WHAT THE TASK REQUIRES: Please retype exactly the lines from the one containing "You are a GUI" through the end of the records, leaving out the pictures.

[MATERIAL SHOWN — start]

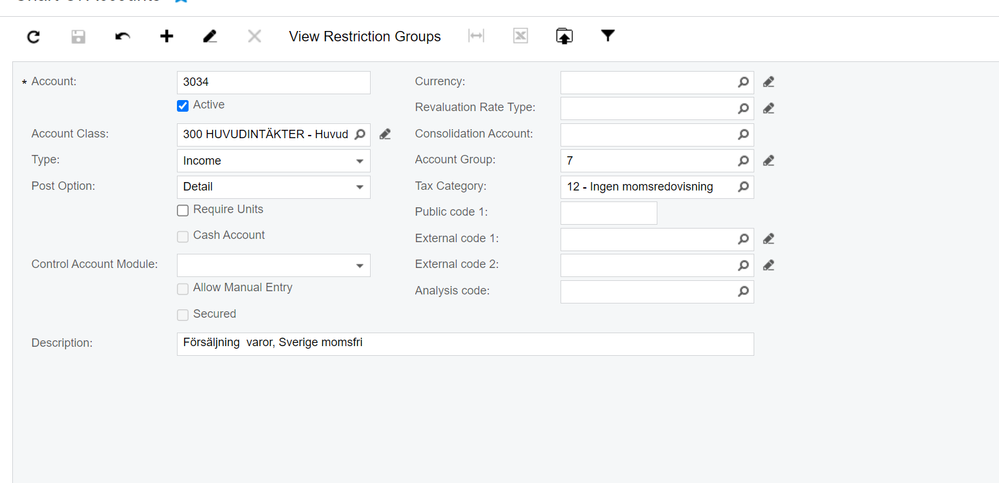Image resolution: width=999 pixels, height=483 pixels.
Task: Undo changes with the back-arrow icon
Action: tap(122, 36)
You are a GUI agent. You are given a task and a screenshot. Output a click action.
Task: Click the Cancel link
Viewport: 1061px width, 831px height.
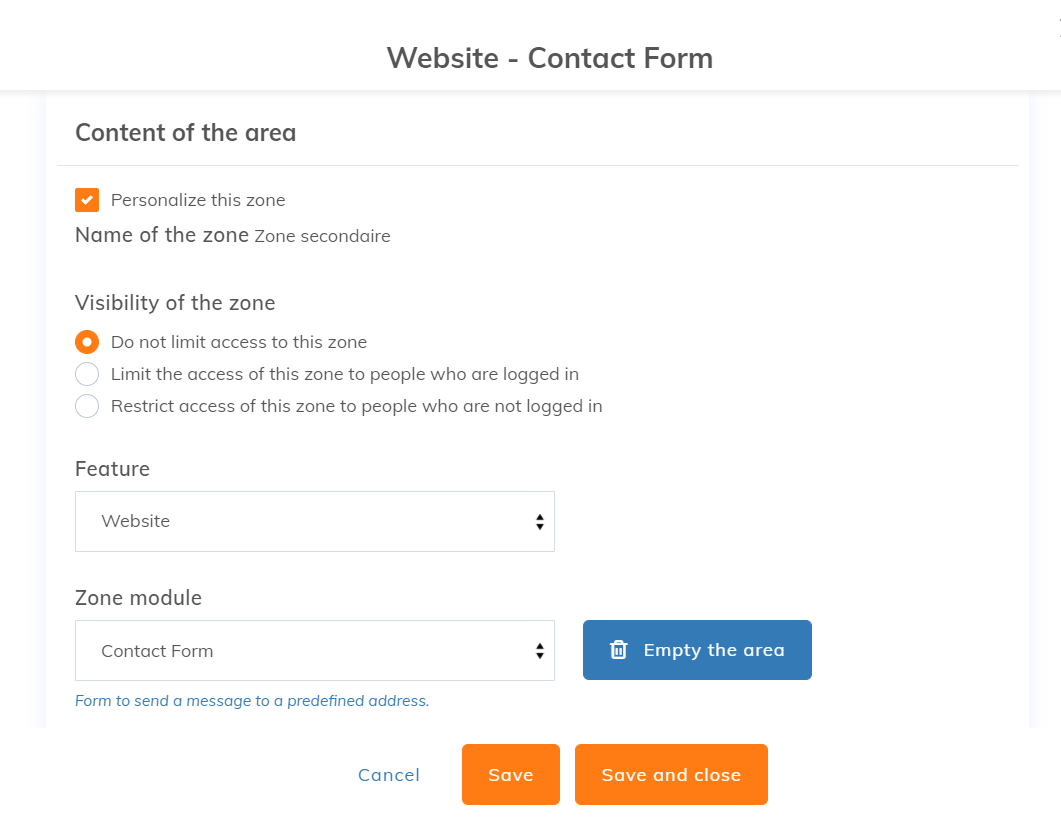coord(389,775)
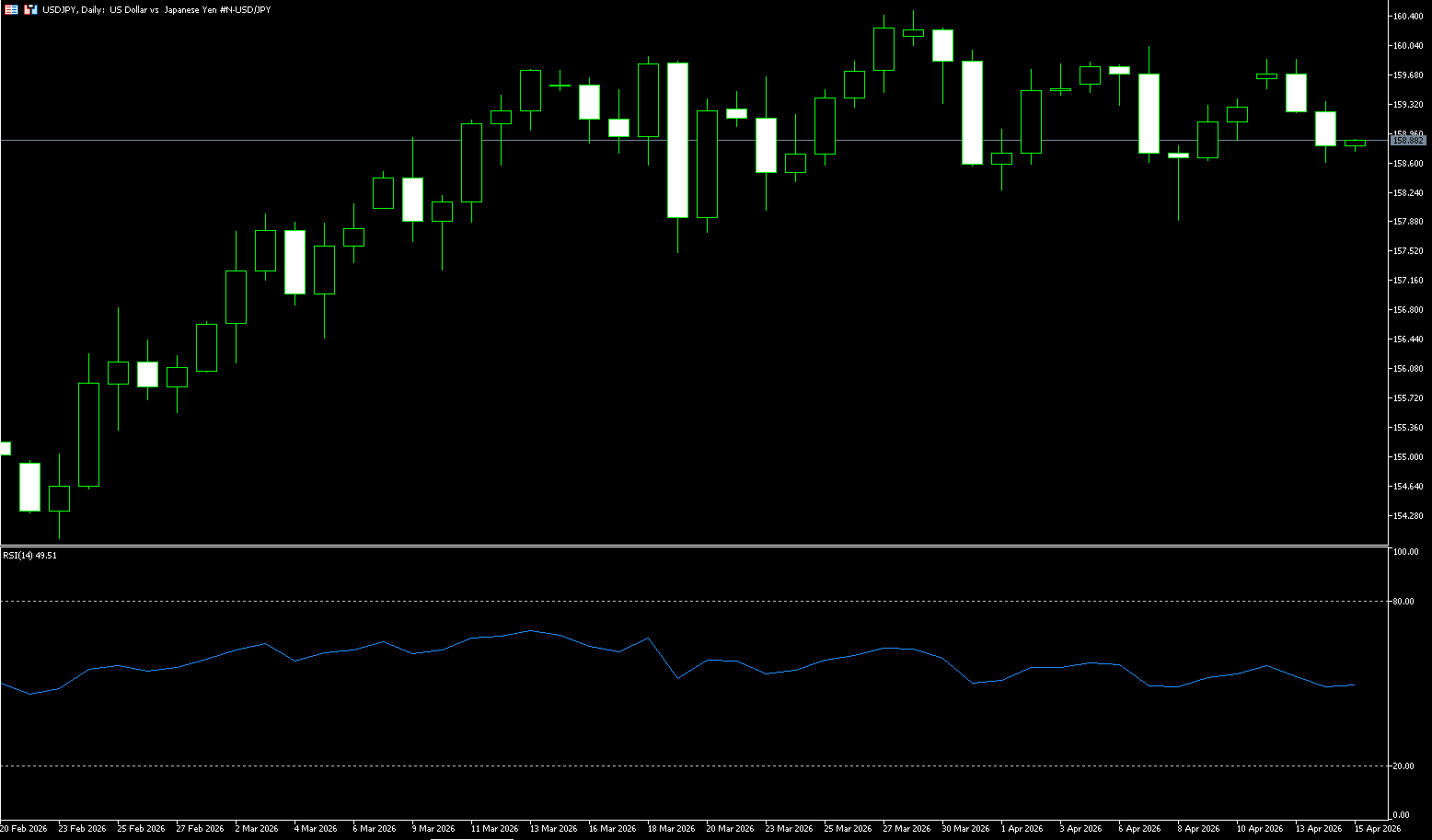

[MATERIAL SHOWN — finish]

COMPLETED TASK:
You are a GUI agent. You are given a task and a screenshot. Output a click action.
Task: Click the Cancel link
Viewport: 1061px width, 831px height.
coord(389,775)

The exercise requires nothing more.